This is to say that the symbolism and fantastical elements on Master’s Murmr grow legs on Confusion Gate. There are multiple acoustic interludes that dot the path to the gate and other folk inclusions, like Patrick Shiroishi’s saxophone features and medieval reed instruments, that stretch the scope beyond Yellow Eyes’ typically tight framing. Fortunately, Confusion Gate is much more what you’d expect Yellow Eyes to sound like than Master’s Murmur was, just with bells, whistles, and grey hairs. After surviving the intricate songwriting process, these garnishes were easy for Yellow Eyes to add because they had such faith in their compositions. “It’s unfailable. You just sit down and do whatever you feel like doing at that moment,” Sam Skarstad says.
Such spontaneity evolved during the gap between songwriting that Yellow Eyes filled with live performances to escalating crowd sizes.
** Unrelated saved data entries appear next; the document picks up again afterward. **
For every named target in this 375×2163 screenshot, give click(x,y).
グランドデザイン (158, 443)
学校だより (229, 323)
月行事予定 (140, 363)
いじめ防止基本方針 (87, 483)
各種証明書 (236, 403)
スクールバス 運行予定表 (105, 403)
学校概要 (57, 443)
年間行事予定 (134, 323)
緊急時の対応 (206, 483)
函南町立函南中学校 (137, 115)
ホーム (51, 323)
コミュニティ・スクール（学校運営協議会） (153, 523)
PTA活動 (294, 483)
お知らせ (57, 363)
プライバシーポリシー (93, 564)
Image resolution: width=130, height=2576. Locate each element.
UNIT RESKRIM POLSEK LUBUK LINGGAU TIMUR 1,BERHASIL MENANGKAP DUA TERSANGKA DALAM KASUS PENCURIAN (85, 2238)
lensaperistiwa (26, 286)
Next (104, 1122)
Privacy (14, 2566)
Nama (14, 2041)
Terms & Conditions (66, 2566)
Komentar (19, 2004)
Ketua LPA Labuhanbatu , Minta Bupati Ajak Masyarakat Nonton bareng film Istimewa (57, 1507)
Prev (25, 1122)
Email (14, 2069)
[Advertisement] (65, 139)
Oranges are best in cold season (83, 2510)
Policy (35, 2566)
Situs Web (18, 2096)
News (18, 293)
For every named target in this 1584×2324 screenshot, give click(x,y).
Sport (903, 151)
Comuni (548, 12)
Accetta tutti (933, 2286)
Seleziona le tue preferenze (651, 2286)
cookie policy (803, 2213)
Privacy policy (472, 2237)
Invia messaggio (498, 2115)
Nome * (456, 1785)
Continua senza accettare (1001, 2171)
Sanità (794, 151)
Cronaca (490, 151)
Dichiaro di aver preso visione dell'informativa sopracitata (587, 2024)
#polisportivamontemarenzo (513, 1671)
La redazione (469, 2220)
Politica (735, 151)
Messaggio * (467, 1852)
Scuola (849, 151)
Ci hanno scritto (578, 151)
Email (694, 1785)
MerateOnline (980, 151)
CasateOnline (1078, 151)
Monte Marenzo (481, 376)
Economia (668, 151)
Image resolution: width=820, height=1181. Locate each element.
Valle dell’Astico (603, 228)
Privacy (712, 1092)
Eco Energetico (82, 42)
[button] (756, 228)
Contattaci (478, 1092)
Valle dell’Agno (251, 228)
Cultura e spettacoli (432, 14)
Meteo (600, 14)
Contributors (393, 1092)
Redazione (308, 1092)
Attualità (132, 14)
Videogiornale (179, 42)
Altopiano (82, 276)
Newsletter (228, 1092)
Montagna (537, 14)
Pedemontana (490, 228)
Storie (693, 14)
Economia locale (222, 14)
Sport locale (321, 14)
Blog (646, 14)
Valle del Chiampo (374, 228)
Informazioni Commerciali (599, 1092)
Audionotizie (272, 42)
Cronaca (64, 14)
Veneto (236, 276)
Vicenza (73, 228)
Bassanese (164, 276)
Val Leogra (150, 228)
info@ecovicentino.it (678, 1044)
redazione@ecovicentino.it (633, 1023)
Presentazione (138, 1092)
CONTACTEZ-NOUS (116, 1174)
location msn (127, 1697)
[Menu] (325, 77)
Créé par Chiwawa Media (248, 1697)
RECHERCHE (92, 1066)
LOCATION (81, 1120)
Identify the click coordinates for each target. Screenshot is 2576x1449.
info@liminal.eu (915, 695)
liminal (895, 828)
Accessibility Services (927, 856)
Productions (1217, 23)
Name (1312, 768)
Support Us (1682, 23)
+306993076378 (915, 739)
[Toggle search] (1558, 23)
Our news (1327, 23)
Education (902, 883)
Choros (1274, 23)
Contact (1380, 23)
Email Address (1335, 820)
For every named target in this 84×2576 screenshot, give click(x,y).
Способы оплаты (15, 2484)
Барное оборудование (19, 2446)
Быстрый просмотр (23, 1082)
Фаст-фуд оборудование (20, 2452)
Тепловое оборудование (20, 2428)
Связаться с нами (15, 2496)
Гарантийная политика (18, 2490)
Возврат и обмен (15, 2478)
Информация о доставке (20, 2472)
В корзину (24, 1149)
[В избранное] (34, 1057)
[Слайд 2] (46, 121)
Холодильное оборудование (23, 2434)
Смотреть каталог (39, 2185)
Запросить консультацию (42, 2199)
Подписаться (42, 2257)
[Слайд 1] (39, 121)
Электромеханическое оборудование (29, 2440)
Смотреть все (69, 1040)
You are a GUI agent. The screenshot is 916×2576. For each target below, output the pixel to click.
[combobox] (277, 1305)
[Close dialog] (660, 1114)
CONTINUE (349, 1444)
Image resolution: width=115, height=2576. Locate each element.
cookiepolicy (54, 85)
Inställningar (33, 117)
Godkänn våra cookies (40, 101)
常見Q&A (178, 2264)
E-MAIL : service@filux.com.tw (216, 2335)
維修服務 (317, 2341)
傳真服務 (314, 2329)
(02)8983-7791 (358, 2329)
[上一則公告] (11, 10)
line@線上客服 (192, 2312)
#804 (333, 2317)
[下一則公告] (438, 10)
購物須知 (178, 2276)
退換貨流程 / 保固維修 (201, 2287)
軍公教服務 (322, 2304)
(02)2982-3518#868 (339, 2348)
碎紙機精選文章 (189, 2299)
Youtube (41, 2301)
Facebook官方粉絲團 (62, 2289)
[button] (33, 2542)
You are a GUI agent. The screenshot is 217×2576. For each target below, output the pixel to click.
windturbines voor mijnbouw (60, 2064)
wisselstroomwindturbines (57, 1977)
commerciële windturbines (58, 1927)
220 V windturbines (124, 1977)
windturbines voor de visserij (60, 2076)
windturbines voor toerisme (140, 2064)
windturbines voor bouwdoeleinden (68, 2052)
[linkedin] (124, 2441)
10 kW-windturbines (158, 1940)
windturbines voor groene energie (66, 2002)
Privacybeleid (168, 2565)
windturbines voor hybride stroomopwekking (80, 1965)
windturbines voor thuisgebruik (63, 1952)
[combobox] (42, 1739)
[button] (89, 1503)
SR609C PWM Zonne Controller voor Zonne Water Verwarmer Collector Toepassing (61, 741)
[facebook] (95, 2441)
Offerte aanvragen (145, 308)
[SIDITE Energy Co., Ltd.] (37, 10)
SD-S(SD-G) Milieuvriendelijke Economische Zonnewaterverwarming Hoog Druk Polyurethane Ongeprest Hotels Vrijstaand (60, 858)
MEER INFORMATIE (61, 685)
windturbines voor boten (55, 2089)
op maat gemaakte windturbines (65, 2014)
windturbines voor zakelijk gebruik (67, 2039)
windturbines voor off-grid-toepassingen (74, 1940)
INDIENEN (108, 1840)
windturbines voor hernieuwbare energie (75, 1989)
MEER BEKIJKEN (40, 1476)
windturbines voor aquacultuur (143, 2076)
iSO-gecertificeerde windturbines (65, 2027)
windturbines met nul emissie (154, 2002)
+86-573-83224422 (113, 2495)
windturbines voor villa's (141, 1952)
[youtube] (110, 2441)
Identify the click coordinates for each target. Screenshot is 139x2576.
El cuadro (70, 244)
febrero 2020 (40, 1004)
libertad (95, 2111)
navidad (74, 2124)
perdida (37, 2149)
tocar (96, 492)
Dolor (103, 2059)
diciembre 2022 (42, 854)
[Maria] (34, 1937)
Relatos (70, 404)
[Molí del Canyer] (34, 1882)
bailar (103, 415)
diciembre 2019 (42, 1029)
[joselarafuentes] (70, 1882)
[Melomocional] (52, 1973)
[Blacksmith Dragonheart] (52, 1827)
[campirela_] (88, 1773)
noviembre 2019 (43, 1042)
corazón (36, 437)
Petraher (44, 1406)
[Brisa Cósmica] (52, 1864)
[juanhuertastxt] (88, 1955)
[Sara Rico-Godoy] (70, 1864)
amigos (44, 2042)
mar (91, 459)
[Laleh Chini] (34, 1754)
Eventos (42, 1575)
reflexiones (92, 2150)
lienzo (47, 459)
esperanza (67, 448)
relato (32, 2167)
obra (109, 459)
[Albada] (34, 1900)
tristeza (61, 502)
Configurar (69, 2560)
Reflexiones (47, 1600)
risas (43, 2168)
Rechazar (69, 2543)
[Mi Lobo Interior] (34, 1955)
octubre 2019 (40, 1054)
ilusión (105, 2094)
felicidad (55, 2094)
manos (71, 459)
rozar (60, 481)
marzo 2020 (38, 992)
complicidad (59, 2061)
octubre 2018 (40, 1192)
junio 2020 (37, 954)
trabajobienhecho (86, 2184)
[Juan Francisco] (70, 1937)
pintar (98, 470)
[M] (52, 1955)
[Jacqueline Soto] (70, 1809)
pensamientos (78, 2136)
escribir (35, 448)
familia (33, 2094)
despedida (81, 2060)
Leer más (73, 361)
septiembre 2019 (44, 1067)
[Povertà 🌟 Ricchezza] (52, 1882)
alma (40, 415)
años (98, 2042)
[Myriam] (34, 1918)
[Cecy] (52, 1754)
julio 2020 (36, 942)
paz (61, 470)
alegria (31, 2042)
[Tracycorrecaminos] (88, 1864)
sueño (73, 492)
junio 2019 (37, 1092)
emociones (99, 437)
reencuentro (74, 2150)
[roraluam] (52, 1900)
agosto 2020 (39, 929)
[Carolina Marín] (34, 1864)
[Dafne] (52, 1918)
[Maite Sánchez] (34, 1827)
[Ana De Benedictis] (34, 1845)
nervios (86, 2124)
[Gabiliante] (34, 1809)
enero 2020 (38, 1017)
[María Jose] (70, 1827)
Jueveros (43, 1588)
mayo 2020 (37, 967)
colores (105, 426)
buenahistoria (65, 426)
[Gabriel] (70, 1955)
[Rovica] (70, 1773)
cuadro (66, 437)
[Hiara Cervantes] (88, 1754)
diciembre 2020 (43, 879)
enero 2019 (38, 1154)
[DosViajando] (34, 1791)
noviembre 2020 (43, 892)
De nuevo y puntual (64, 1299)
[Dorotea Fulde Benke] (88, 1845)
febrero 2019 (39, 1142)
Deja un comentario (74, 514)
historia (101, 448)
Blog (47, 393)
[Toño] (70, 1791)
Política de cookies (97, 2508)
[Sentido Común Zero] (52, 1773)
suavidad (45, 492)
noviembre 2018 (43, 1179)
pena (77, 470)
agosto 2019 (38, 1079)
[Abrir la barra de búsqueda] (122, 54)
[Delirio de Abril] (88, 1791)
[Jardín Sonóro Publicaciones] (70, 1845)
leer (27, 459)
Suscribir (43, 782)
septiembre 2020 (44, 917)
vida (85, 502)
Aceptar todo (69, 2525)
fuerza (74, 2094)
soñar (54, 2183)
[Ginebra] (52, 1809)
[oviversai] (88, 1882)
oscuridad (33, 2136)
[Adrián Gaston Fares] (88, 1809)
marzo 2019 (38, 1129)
Across them, the band learned what garnered audience reactions, and it was little touches that they previously ignored. Rarely would they include pauses, slow tempos, or power chords, but through touring, they saw how effective these tools can be within the context of what Yellow Eyes is. Guitars continue to spin webs, though light breaks through more regularly. As “Suspension Moon” asserts, Confusion Gate supplies payoffs in a manner previous Yellow Eyes records didn’t concern themselves with.
Porouness is then one way to look at Confusion Gate, an attribute that supercedes its fantastical leaning. Formerly, Yellow Eyes were like a ball of yarn, condensed and knotty. They tasked you with unravelling those knots to get to the core. But, that ball didn’t roll far. It stayed in place. It had a large surface area, but a small total surface. Confusion Gate upends that. The knottiness is still there, in how tightly woven the guitar playing and Mike Rekevics’ percussive work are, but it’s now expansive. The group takes time to breathe and experiments with dynamic frequencies and volumes. It feels like Yellow Eyes, just aerated.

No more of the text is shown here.